NEW YORK – PSEG Long Island customers in the Village of Babylon will see additional crews working in their community through the next four months. Beginning this week, work on the sixth circuit reliability project in the Town of Babylon will take place. This project is the third location in the Village of Babylon and will better improve the reliability of the electric grid for even more of its local customers.
PSEG Long Island licensed and approved contractors will be working on this circuit and the route will cover approximately 2.5 miles in the Town and Village of Babylon. Work will include replacing existing wires, installing new and more durable poles, and installing or replacing switching equipment to help reduce the number of customers affected by an outage.
“PSEG Long Island is continually striving to ensure that its customers have service that is safe and resilient,” said John O’Connell, PSEG Long Island vice president of transmission and distribution operations. “Adding this new circuit helps bring reliable service to even more of our customers in Babylon.”
PSEG Long Island crews will be working on the following streets in the Town of Babylon and the Village of Babylon:
Ellen Avenue between Oak Street and Deer Park Avenue
Deer Park Avenue between Shaw Avenue and Smith Street
Mason Avenue between Deer Park Avenue and Siegel Boulevard
Siegel Boulevard between Mason Avenue and Park Avenue
Park Avenue between Deer Park Avenue and Siegel Boulevard
Park Avenue between Ralph Avenue and Southards Pond Park
Locust Avenue between Cadman Avenue and Southards Pond Park
Livingston Avenue between Locust Avenue and Old Farmingdale Road
Frederick Avenue between Locust Avenue and Park Avenue
Old Farmingdale Road between Livingston Avenue and President Place
Westminster Avenue between Old Farmingdale Road and Hubbards Path
Hubbards Path between Westminster Avenue and Sunrise Highway (Route 27)
Sunrise Highway North Service Road between Hubbards Path and entrance ramp to Sunrise Highway west (Route 27)

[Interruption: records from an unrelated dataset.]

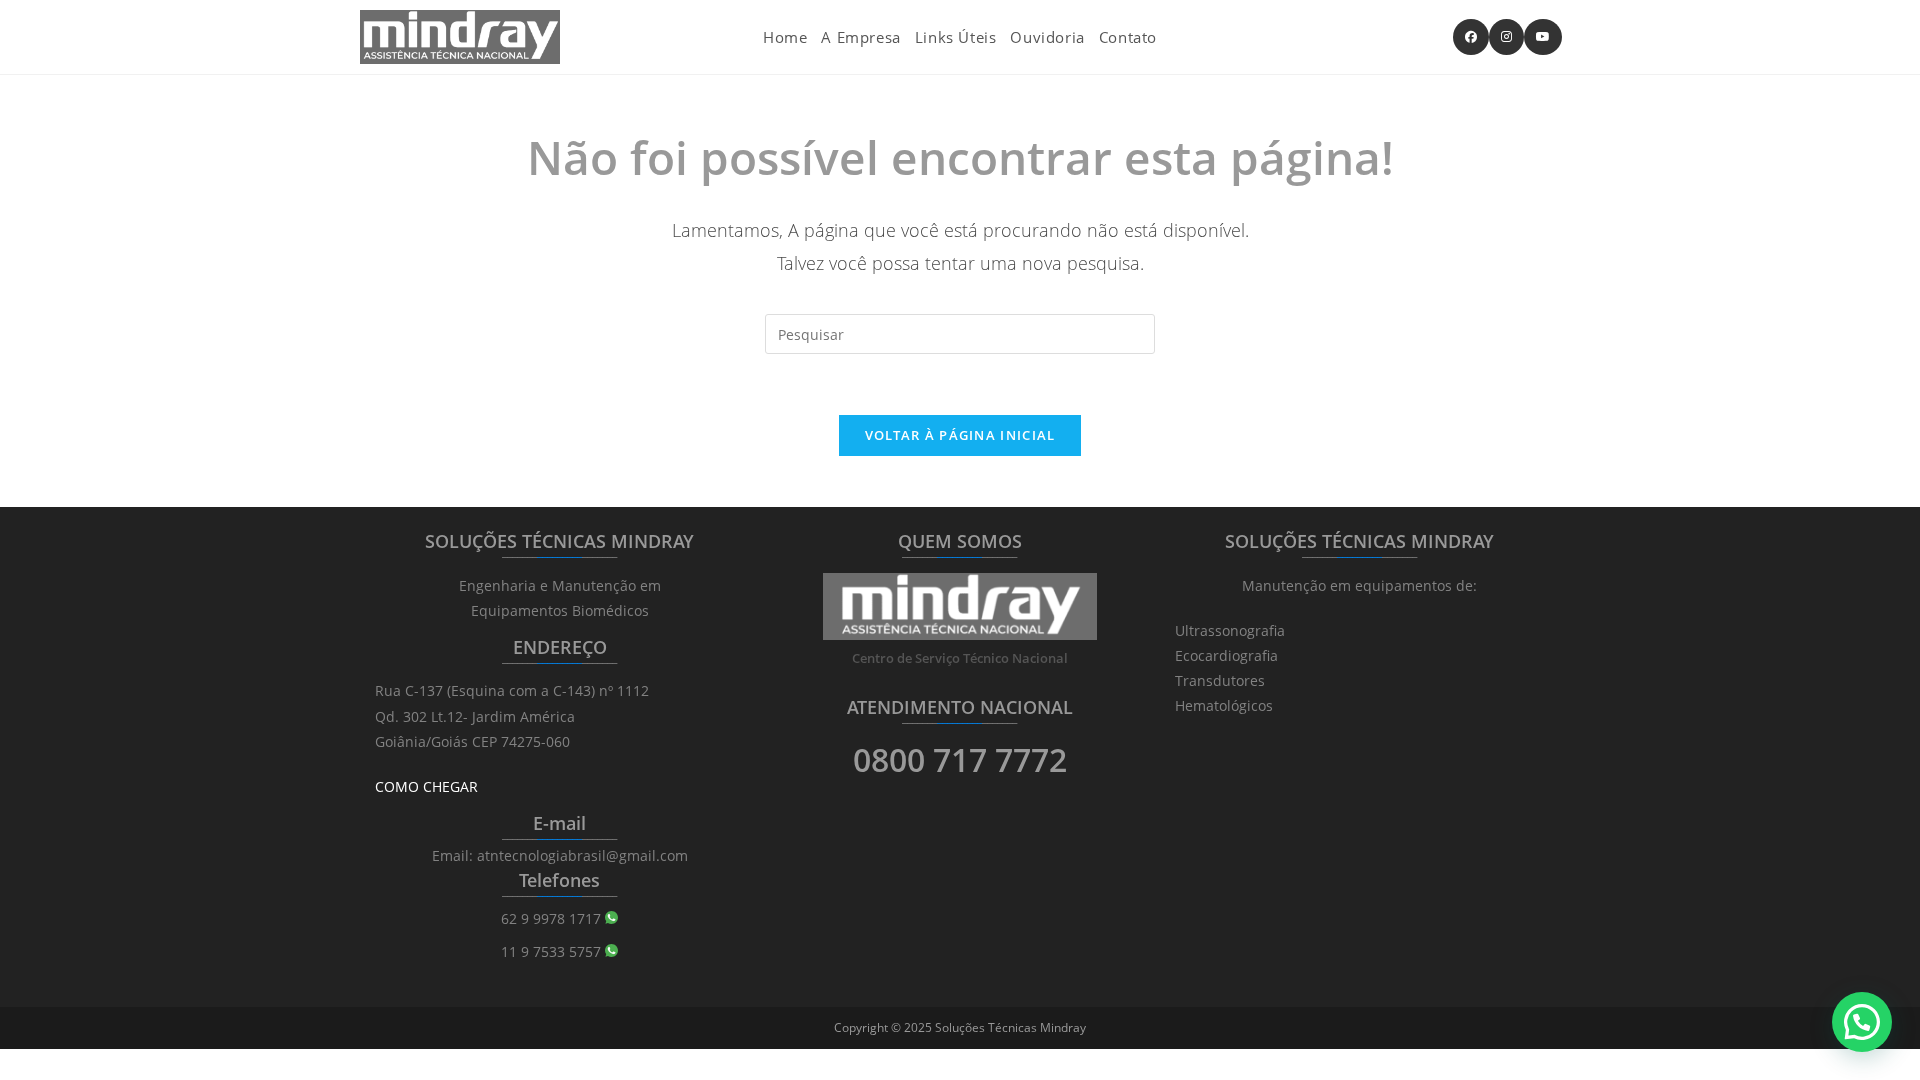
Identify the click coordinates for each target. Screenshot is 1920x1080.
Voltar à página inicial (960, 435)
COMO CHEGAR (426, 786)
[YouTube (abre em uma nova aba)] (1543, 37)
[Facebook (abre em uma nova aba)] (1471, 37)
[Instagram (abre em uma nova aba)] (1506, 37)
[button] (1862, 1022)
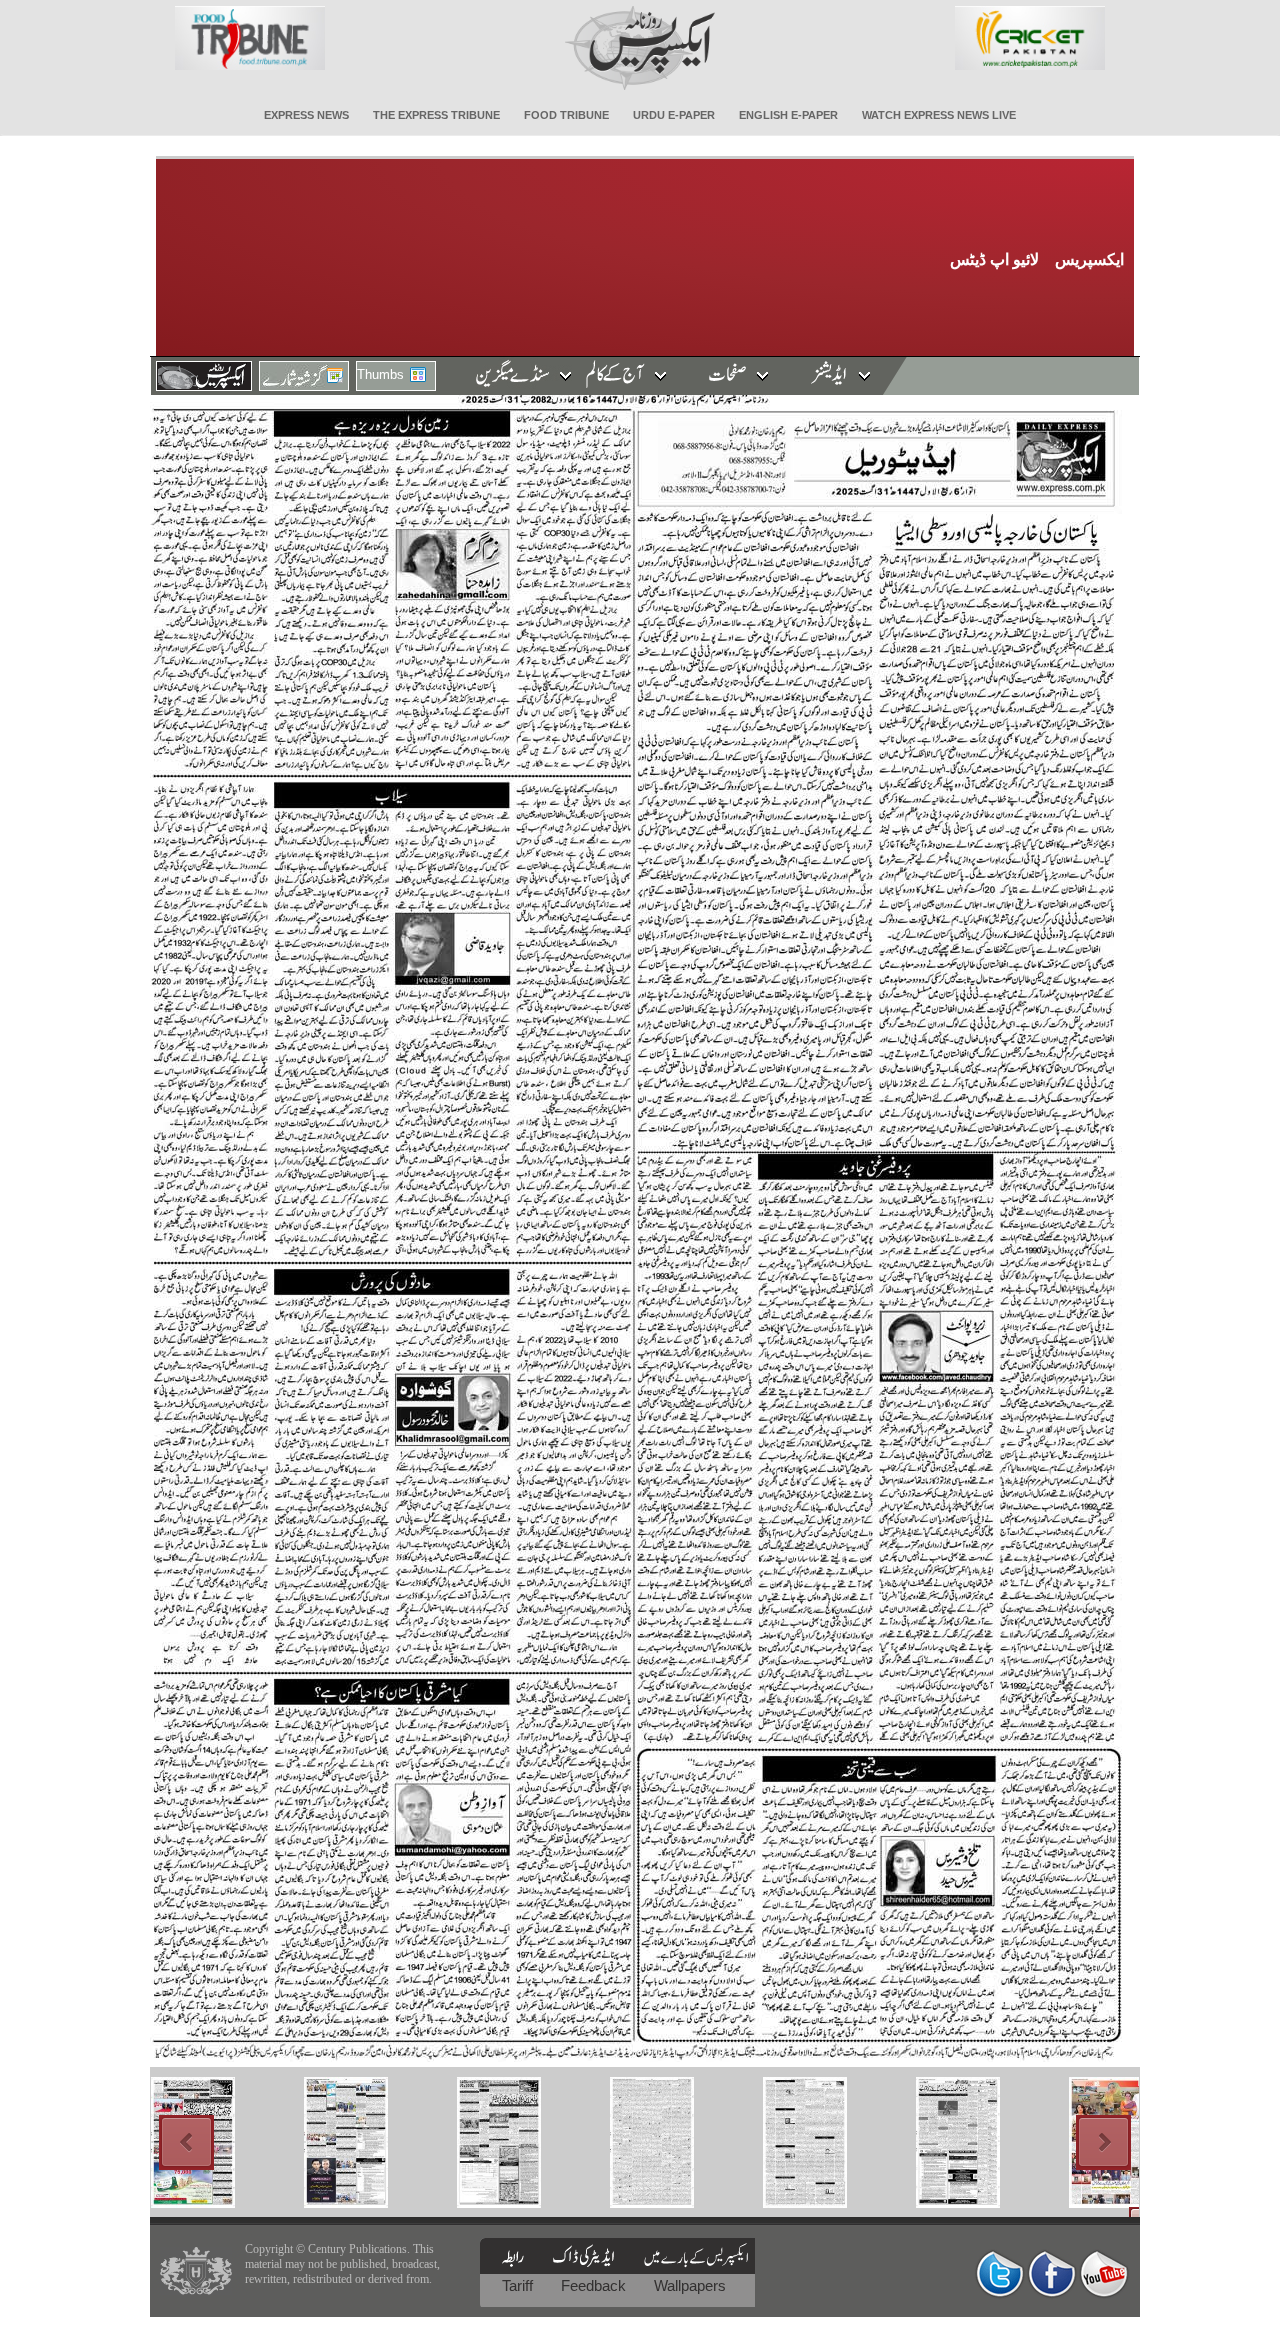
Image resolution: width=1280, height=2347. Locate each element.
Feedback (595, 2285)
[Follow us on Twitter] (1000, 2273)
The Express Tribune (436, 115)
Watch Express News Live (939, 115)
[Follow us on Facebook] (1052, 2273)
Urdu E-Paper (674, 115)
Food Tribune (566, 115)
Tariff (519, 2285)
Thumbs (380, 374)
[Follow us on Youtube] (1104, 2273)
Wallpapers (690, 2285)
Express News (306, 115)
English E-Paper (788, 115)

This project is funded through the FEMA Hazard Mitigation Assistance Program, which was established to harden electrical distribution infrastructure against future storm damage and help restore power more quickly. In 2014, more than $729 million of federal recovery funds were secured for the Long Island Power Authority via an agreement between Governor Andrew M. Cuomo and the Federal Emergency Management Agency (FEMA), under the FEMA 406 Mitigation Program.